We provide a new perspective on momentum learning, with implications for how and when it is beneficial and how it interacts with nonstationarity in the task environment.
We provide a normative grounding for multiscale learning in terms of Bayesian inference over 1/f noise. Our starting point is a generative model of 1/f noise as a sum of diffusion processes at different timescales.
We test our methods in online prediction and classification tasks with nonstationary distributions. In online learning, nonstationarity often manifests as poorer generalization performance on future data versus held-out data from within the training interval.
Natural environments have temporal structure at multiple timescales. This property is reflected in biological learning and memory but typically not in machine learning systems. We advance a multiscale learning method in which each weight in a neural network is decomposed as a sum of subweights with different learning and decay rates. Thus knowledge becomes distributed across different timescales, enabling rapid adaptation to task changes while avoiding catastrophic interference.
First: we prove previous models that learn at multiple timescales, but with complex coupling between timescales, are equivalent to multiscale learning via a reparameterization that eliminates this coupling. The same analysis yields a new characterization of momentum learning, as a fast weight with a negative learning rate.

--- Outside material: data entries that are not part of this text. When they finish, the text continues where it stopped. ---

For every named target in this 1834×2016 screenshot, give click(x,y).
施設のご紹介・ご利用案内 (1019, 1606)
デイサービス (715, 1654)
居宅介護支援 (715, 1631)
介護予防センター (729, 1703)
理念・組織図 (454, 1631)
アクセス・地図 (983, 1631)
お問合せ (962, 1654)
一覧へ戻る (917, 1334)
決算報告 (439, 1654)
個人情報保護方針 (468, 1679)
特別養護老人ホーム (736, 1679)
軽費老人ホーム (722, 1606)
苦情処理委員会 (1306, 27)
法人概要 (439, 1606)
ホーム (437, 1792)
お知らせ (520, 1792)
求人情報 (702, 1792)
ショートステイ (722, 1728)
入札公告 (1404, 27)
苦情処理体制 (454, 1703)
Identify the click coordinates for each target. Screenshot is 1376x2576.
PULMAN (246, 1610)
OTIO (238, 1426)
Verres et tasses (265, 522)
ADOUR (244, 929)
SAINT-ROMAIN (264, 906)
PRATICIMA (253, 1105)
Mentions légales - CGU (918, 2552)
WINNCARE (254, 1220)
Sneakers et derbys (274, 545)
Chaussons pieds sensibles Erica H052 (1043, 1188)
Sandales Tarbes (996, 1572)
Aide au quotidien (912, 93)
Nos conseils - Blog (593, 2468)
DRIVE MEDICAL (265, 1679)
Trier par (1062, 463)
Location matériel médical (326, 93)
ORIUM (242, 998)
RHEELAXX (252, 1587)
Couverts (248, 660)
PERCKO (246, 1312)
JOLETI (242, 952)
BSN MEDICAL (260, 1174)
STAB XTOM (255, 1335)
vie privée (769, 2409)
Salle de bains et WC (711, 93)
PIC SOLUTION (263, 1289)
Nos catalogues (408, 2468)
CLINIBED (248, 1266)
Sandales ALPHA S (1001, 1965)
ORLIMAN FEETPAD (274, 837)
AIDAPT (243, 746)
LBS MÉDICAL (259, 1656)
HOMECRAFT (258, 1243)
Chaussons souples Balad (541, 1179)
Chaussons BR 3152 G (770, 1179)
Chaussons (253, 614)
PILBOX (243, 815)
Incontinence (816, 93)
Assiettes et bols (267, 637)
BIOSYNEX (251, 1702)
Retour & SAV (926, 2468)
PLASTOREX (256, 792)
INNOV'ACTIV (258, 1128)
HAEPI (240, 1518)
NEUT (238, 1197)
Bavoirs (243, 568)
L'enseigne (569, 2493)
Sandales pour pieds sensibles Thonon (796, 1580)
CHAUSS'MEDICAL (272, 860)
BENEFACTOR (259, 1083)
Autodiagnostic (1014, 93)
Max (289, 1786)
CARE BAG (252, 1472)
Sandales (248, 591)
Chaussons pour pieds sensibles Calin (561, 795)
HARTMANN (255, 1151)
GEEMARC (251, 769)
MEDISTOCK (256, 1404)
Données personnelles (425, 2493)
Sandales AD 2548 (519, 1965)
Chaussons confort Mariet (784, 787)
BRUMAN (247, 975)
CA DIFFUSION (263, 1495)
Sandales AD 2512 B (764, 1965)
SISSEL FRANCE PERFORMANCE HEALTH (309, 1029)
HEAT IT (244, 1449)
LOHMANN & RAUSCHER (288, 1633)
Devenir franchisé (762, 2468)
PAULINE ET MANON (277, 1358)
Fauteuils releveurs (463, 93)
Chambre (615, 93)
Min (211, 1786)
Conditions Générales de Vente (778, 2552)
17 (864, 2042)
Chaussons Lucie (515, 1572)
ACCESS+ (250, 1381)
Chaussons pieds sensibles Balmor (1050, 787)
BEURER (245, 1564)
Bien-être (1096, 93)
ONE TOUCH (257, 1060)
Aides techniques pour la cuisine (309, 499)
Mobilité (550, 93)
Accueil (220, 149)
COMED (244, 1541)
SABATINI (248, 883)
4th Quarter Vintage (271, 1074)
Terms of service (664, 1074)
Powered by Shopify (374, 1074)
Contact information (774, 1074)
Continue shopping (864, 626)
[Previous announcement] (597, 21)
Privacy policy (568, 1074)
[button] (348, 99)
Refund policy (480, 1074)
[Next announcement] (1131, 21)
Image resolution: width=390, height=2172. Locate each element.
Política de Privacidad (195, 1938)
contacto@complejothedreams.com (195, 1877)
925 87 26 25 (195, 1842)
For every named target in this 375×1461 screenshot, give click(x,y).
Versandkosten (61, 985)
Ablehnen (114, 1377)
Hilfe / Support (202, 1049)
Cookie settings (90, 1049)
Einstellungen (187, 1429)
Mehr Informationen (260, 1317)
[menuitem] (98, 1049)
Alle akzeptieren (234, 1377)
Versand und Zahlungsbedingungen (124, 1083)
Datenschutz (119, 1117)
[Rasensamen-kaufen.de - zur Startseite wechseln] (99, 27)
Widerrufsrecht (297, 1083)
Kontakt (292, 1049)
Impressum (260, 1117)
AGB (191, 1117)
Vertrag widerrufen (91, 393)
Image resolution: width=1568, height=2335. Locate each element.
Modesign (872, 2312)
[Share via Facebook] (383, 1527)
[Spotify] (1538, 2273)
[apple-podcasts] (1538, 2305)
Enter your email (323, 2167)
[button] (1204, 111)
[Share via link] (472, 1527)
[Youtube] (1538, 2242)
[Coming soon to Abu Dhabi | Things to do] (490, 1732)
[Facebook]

Second: We derive a model of Bayesian inference over 1/f noise, a common temporal pattern in many online learning domains that involves long-range (power law) autocorrelations. The generative side of the model expresses 1/f noise as a sum of diffusion processes at different timescales, and the inferential side tracks these latent processes using a Kalman filter. We then derive a variational approximation to the Bayesian model and show how it is an extension of the multiscale learner. The result is an optimizer that can be used as a drop-in replacement in an arbitrary neural network architecture.
Third: We evaluate the ability of these methods to handle nonstationarity by testing them in online prediction tasks characterized by 1/f noise in the latent parameters. We find that the Bayesian model significantly outperforms online stochastic gradient descent and two batch heuristics that rely preferentially or exclusively on more recent data. Moreover, the variational approximation performs nearly as well as the full Bayesian model, and with memory requirements that are linear in the size of the network.
Our analytic and simulation results demonstrate how online learning performance in nonstationary environments can be improved by incorporating a model of temporal structure. The Bayesian 1/f model amounts to distributing knowledge across multiple timescales, and the variational EKF enables approximate implementation in a neural network using subweights with different learning and decay rates. The variational EKF extends the multiscale optimizer, which is closely related to previous models in both neuroscience and ML, and in some cases is equivalent to them despite being simpler in having no coupling between timescales.
We have implemented the variational EKF optimizer in JAX in a format compatible with Optax. In the MNIST simulations of Section 5.3, we find our optimizer code (with 8 timescales) is actually 1.6% faster than Optax’s off-the-shelf SGD, in compute time per example. Note also that the multiplexing of subweights is not expensive relative to current optimizers (e.g., Adam; Kingma & Ba, 2015), which also store multiple variables for each weight.
In sum, the multiscale optimizer and variational EKF enjoy a combination of normative, heuristic, and biological justification, good performance, and computational efficiency. Our ongoing work aims to extend the theory in several ways. Chang et al. (2022) compare the present variational method to the fully-decoupled EKF of Puskorius & Feldkamp (2003). Another possible variational method is to assume a block-diagonal matrix that maintains covariance information only between subweights (timescales) within each weight, so that computational complexity still scales linearly with network size. Finally, the present method is not limited to 1/f noise but generalizes to other power laws (e.g., 1/fβ ) by appropriate choice of the timescales τi and noise variances σi in the generative model (see Appendix B). If, for example, data or theory is available bearing on the power spectrum of the dynamics in a given domain, the optimizer could be tuned accordingly.